• **DATASET RECORDS**:
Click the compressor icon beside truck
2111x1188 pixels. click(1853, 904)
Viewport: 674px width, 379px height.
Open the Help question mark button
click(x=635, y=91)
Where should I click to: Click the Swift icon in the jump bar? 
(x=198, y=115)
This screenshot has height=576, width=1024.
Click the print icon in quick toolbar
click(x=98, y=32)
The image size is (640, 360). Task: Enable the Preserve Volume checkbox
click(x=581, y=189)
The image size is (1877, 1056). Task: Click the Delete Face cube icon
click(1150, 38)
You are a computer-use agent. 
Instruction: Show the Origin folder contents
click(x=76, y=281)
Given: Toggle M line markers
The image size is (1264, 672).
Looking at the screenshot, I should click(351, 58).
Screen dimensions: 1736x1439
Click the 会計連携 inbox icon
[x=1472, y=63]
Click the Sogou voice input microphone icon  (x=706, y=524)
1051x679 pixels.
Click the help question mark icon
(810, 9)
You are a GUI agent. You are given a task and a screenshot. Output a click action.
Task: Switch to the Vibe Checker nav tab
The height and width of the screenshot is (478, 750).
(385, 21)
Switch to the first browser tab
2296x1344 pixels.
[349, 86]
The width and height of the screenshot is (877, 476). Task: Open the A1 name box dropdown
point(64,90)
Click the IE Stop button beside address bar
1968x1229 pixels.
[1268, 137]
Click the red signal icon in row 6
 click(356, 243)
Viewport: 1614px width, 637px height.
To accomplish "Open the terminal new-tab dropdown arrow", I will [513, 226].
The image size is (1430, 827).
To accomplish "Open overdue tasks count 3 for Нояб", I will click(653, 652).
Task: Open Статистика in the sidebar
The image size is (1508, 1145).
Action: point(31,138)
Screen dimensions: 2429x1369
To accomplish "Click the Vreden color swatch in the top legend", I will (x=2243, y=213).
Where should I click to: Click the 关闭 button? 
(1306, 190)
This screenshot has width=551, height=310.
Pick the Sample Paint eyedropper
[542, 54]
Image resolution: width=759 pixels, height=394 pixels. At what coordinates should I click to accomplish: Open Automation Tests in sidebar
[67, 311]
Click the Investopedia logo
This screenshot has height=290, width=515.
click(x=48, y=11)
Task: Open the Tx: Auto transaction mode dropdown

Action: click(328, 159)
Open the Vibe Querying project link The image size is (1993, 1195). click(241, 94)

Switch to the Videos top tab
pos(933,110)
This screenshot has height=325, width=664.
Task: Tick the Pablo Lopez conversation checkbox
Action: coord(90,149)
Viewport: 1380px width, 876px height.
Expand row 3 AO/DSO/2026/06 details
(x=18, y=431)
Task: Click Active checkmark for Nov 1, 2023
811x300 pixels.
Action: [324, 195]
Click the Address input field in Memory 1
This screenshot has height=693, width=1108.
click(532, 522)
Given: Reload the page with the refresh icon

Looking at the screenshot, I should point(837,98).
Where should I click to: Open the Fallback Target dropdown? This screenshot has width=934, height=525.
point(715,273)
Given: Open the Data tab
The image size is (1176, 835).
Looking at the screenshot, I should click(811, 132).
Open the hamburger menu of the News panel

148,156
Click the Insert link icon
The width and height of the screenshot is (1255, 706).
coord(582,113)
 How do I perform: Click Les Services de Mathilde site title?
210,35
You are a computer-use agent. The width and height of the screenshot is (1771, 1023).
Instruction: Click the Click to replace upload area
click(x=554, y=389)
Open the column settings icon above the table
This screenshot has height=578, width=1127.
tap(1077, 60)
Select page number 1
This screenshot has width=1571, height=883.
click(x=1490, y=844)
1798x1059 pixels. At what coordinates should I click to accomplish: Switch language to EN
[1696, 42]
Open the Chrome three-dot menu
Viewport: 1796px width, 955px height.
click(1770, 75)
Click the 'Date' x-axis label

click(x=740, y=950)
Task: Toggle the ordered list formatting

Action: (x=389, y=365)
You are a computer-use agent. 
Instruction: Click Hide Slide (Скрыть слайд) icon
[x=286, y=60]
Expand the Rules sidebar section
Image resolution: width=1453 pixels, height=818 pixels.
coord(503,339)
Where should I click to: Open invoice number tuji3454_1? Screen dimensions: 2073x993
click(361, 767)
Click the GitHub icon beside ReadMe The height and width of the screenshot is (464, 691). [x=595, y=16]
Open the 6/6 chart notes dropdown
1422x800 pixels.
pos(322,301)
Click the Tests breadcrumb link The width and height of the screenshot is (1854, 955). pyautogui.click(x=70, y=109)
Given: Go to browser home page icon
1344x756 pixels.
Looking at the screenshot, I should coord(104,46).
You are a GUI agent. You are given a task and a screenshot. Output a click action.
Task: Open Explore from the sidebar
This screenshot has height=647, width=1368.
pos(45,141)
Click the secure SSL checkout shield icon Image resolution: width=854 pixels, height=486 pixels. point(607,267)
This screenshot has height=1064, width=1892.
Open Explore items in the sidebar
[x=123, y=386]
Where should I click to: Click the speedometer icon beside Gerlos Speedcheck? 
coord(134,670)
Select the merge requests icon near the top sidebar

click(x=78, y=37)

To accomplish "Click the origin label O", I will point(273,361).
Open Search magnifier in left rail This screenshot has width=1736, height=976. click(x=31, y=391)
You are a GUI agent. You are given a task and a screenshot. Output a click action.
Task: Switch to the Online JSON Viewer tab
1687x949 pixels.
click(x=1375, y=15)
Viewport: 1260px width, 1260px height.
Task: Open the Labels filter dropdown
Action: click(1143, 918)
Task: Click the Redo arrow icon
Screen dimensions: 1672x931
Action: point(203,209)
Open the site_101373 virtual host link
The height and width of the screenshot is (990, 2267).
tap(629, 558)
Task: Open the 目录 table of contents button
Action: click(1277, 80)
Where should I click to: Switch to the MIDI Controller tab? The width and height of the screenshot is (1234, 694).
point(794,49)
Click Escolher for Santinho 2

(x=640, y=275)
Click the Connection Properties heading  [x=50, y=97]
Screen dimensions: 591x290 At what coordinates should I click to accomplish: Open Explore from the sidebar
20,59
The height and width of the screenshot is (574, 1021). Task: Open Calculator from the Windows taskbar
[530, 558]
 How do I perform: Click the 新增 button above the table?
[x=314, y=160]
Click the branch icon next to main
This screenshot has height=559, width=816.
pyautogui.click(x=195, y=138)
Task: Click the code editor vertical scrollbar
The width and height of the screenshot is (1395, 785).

• **EXERCISE REQUIREMENTS**: In the listing above, locate the line containing "Where should I click to: Click the 关闭" and the line containing "Viewport: 1380px width, 876px height.". Extract those two lines and every line between them, exactly as written, and only those.

• **OUTPUT OF THE TASK**:
Where should I click to: Click the 关闭 button? 
(1306, 190)
This screenshot has width=551, height=310.
Pick the Sample Paint eyedropper
[542, 54]
Image resolution: width=759 pixels, height=394 pixels. At what coordinates should I click to accomplish: Open Automation Tests in sidebar
[67, 311]
Click the Investopedia logo
This screenshot has height=290, width=515.
click(x=48, y=11)
Task: Open the Tx: Auto transaction mode dropdown

Action: click(328, 159)
Open the Vibe Querying project link The image size is (1993, 1195). click(241, 94)

Switch to the Videos top tab
pos(933,110)
This screenshot has height=325, width=664.
Task: Tick the Pablo Lopez conversation checkbox
Action: coord(90,149)
Viewport: 1380px width, 876px height.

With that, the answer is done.